• _What is needed_
The pictures are to be left out, and all remaining data is to be transcribed exactly as it appears.

• _Excerpted data_
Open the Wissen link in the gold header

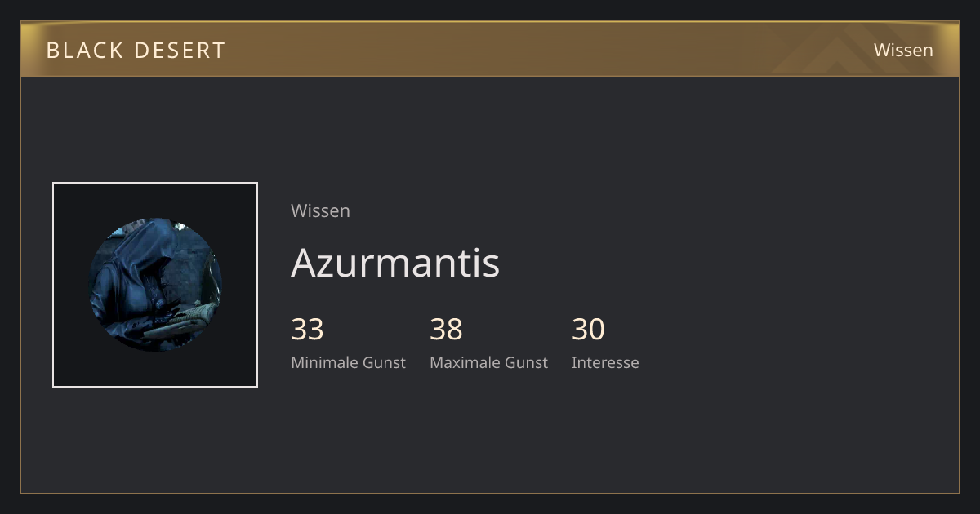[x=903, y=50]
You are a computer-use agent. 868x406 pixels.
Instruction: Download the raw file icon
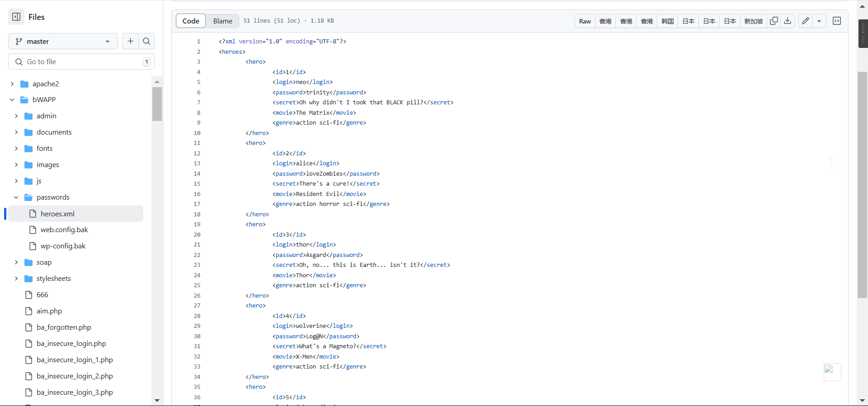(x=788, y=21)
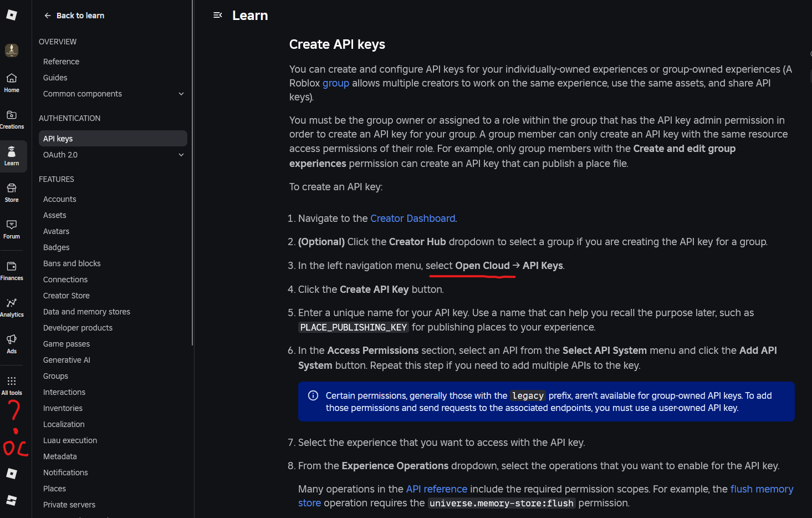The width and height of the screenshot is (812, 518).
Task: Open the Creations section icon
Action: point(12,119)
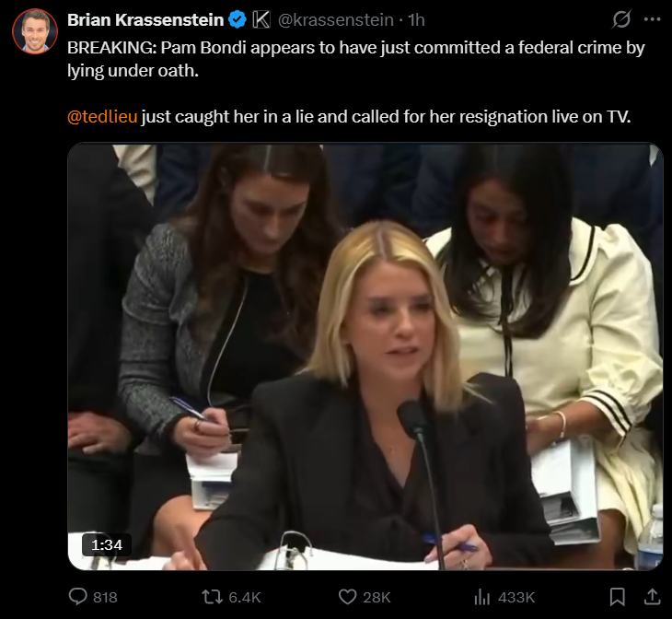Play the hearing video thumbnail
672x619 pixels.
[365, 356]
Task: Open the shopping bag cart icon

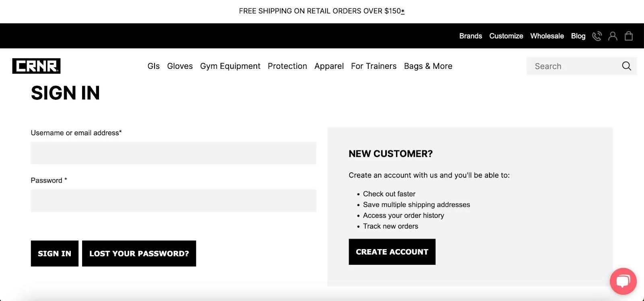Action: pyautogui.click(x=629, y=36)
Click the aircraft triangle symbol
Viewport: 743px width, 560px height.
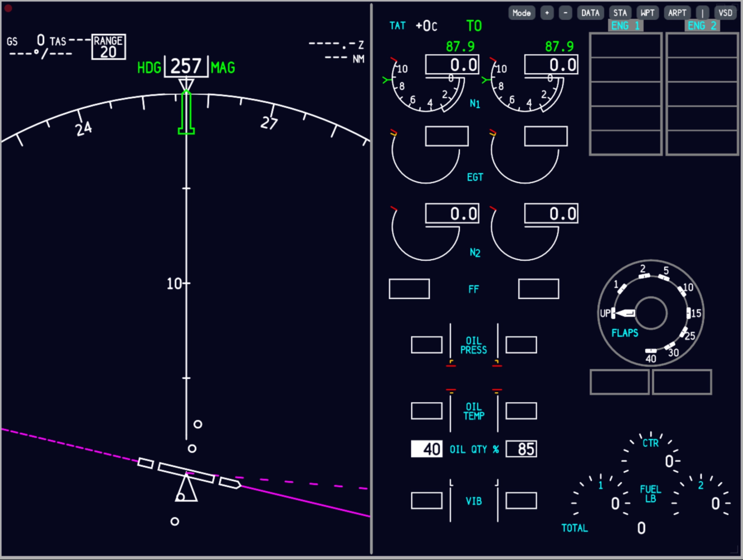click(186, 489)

• _Written solution_
Open the Wissen link in the gold header

[x=903, y=50]
You are a computer-use agent. 868x406 pixels.
Instruction: Download the raw file icon
(x=788, y=21)
The width and height of the screenshot is (812, 518).
Task: Open the Creations section icon
Action: point(12,119)
Play the hearing video thumbnail
672x619 pixels.
[365, 356]
Task: Open the shopping bag cart icon

Action: pyautogui.click(x=629, y=36)
Click the aircraft triangle symbol
Viewport: 743px width, 560px height.
click(186, 489)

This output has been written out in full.